Исходный текст:
....

Найти в Дзене
Владимир Марочкин о музыке

Памяти Марка Анатольевича Захарова. История песни "Уно моменто"

Кадр из фильма "Формула любви"
Кадр из фильма "Формула любви"

С главным режиссером Театра «Ленком» Марком Анатольевичем Захаровым я встречался во время съемок документального фильма "Наша феличита".

- О чем будем говорить? – обратился ко мне Марк Захаров .

- Мы снимаем фильм об итальянцах в России. О том, как у нас в стране воспринималась итальянская музыка…

- Угу! – удовлетворенно хмыкнул Захаров.

Кабинет Захарова – это большая комната, скорее даже зала, в центре которой стоит большой круглый стол. Вокруг стола – красные стулья, сбоку от него – рояль. Видимо, здесь происходит читка сценариев, обсуждение творческих планов и задач.

Мы прошли два полукруга вокруг стола, обсуждая вопросы и возможные ответы. Марк Анатольевич в своем творчестве, как минимум, дважды коснулся Италии: когда ставил спектакль «Автоград XXI», который был посвящен строительству автозаводов-гигантов в Тольятти и Набережных Челнах, и когда снимал фильм «Формула любви». Вот об этом я и хотел спросить Захарова.

- Все готово! – крикнул оператор. – Можно снимать!

Марк Анатольевич рассказал, как в 1973 году во время работы над спектаклем «Автоград ХХI» побывал на автозаводе в Тольятти. Он вспоминал, что его сердце обливалось кровью, когда он увидел, как в сборочном цеху вьетнамцы стучали по корпусу машины огромными молотками. Побывал он и на производственных совещаниях и там понял, что в жизни все происходит немного иначе, чем это показывается в нашем кинематографе.

Тем не менее, зрители хорошо приняли спектакль, так как он получился горячий, веселый, в нем была молодежная отвага. И в принципе, то что ждали от молодежного театра, получилось...

Марк Анатольевич Захаров
Марк Анатольевич Захаров

Еще Марк Захаров рассказал, что ставшая знаменитой пародия на итальянцев в исполнении Александра Абдулова и Семена Фарады, появилась совершенно случайно. Он вспомнил, что Гладков очень легко и быстро писал песни, но прежде, чем он начинал работать, его надо было «разогреть». Захаров приезжал к нему утром, клал перед ним на рояль свежий номер газеты «Правда» и просил спеть передовицу: «Гена, пожалуйста, сыграй, как это было бы в Сопоте!» Тогда были очень модны фестивали эстрадных песен в Сопоте. В другой раз Захаров просил его спеть, как Кобзон, или как еще какой-нибудь певец, или как хор краснознаменный. Так Гладков входил в градус творческого вдохновения.

....

Записанные данные:
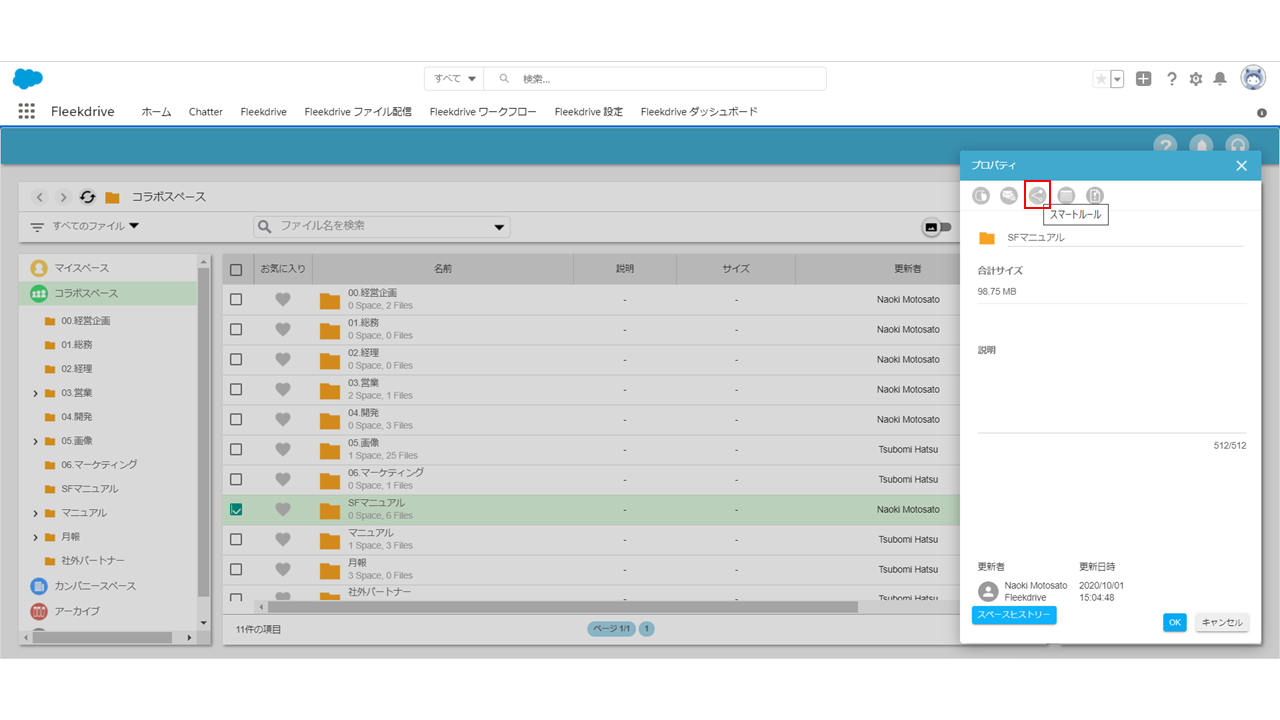This screenshot has width=1280, height=720.
Task: Open Salesforce setup gear icon
Action: pyautogui.click(x=1196, y=79)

....

Условие задания: Напечатайте без изменений фрагмент текста о Марке Захарове: всё, начиная со слов «Тем не менее, зрители» и вниз до слов «молодежного театра, получилось...» включительно.

Ответ на задание:
Тем не менее, зрители хорошо приняли спектакль, так как он получился горячий, веселый, в нем была молодежная отвага. И в принципе, то что ждали от молодежного театра, получилось...